- Task prompt
Identify each row below that contains the string "width", and copy every such row in full. Case counts.

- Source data
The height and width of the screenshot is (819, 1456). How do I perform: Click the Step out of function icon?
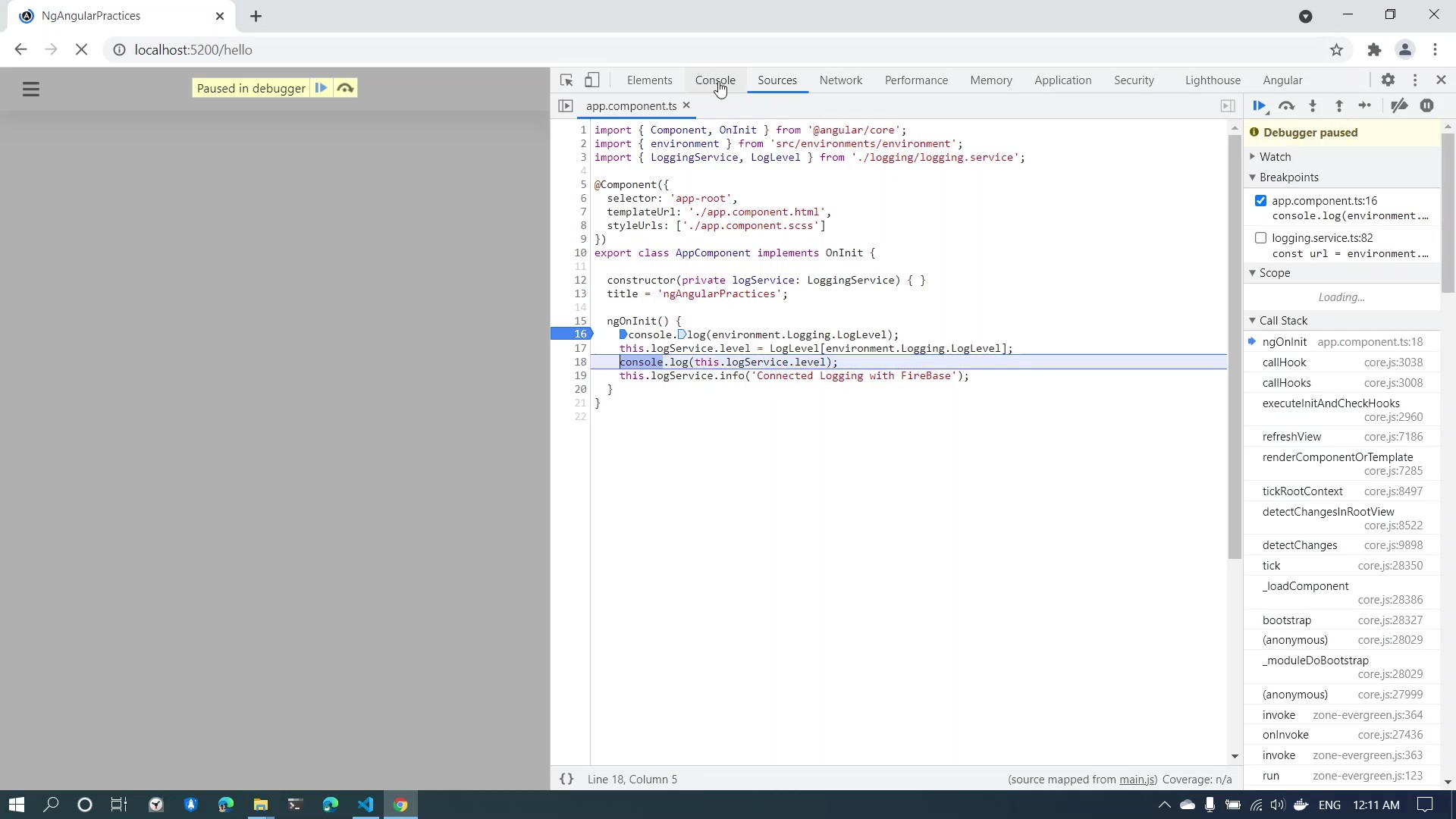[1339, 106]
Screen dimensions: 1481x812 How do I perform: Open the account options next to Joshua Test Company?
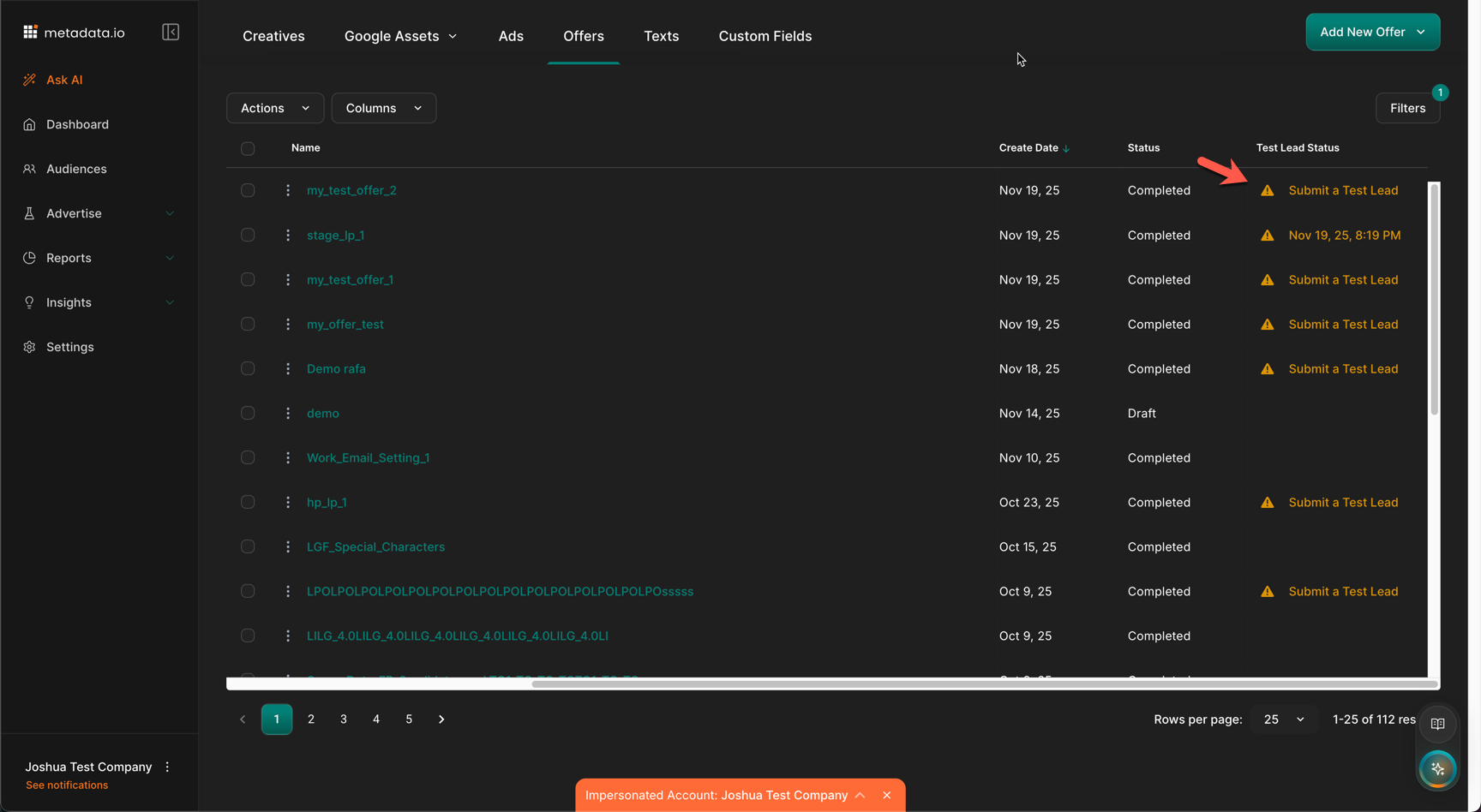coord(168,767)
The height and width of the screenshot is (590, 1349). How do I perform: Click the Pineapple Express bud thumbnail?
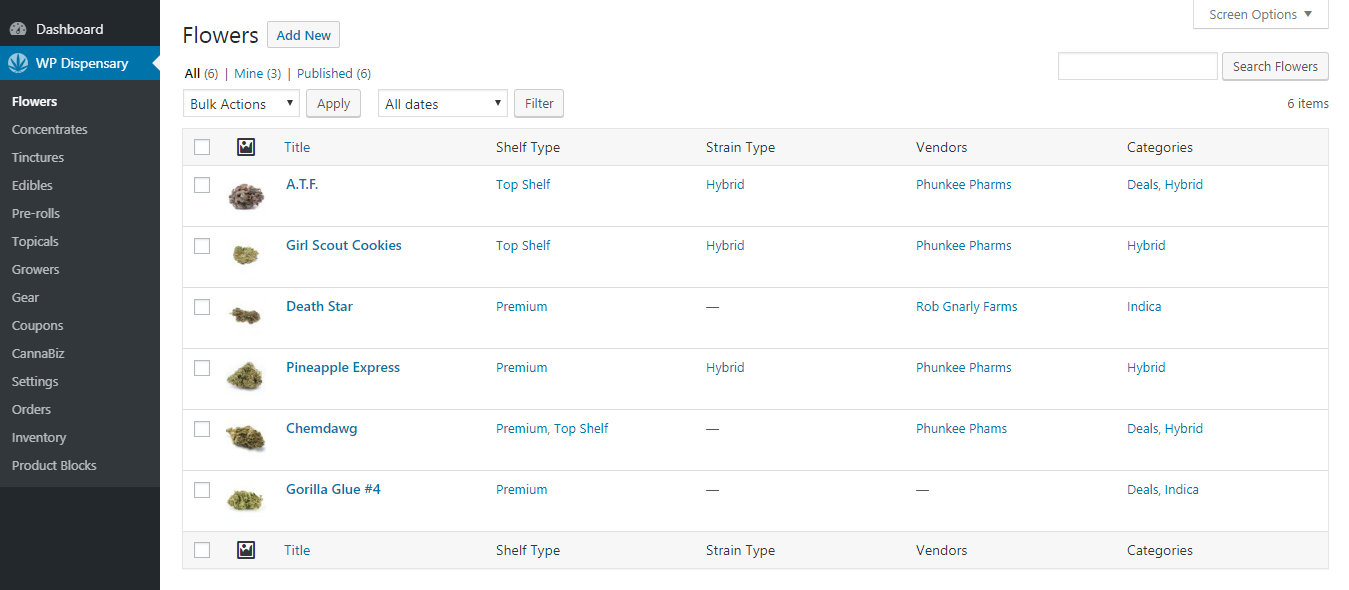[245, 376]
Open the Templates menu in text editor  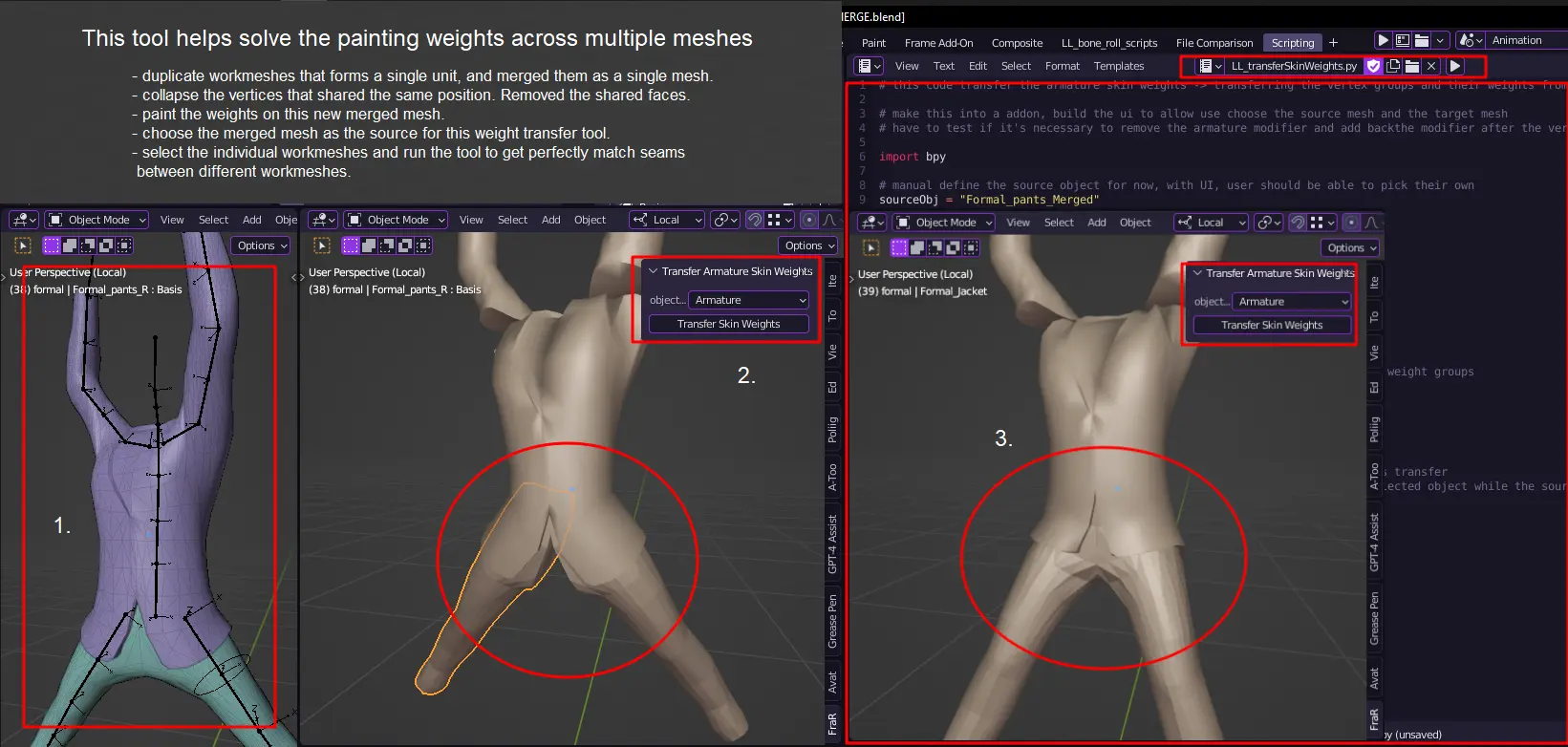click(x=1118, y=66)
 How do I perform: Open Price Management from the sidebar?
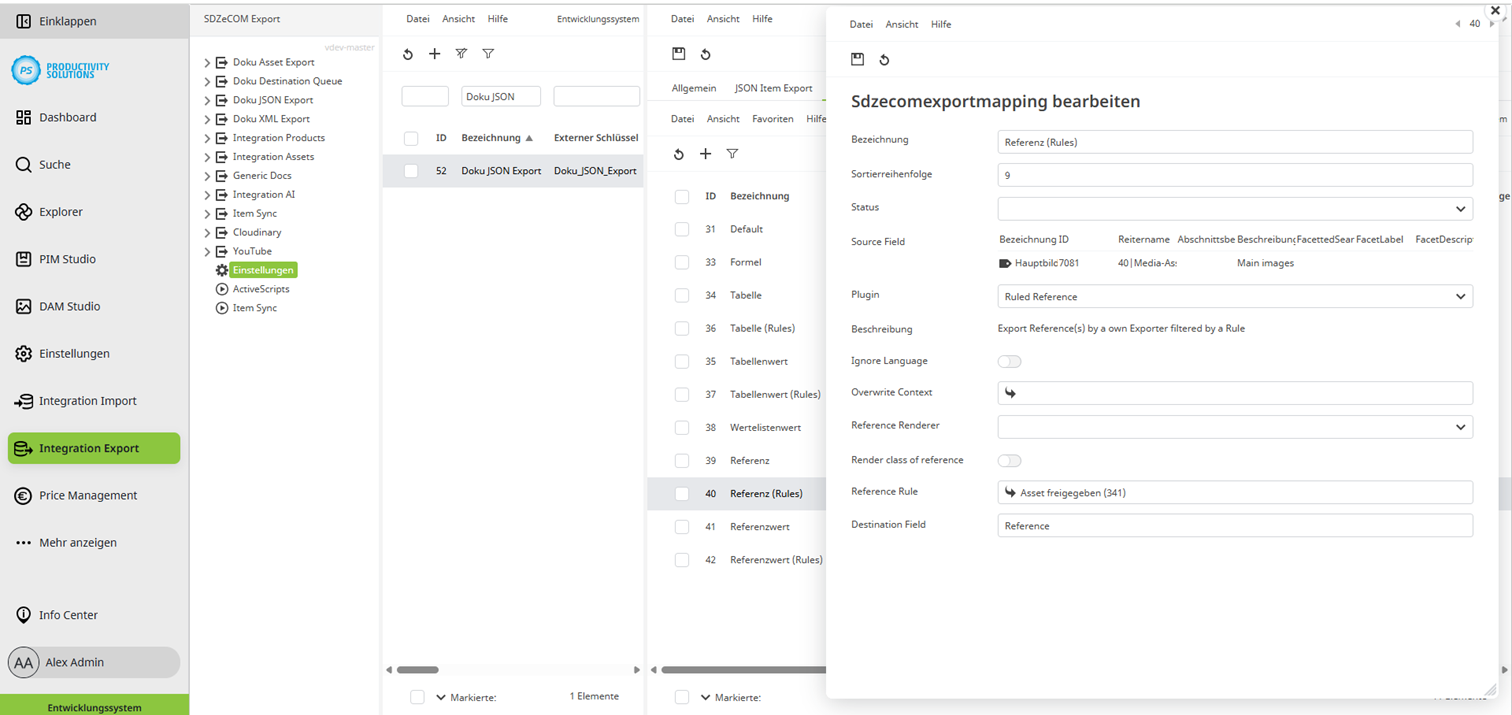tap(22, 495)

- Solution to this problem
The height and width of the screenshot is (819, 1456). How do I perform: Click the Step out of function icon?
The height and width of the screenshot is (590, 1349). How do I perform: Click the Pineapple Express bud thumbnail?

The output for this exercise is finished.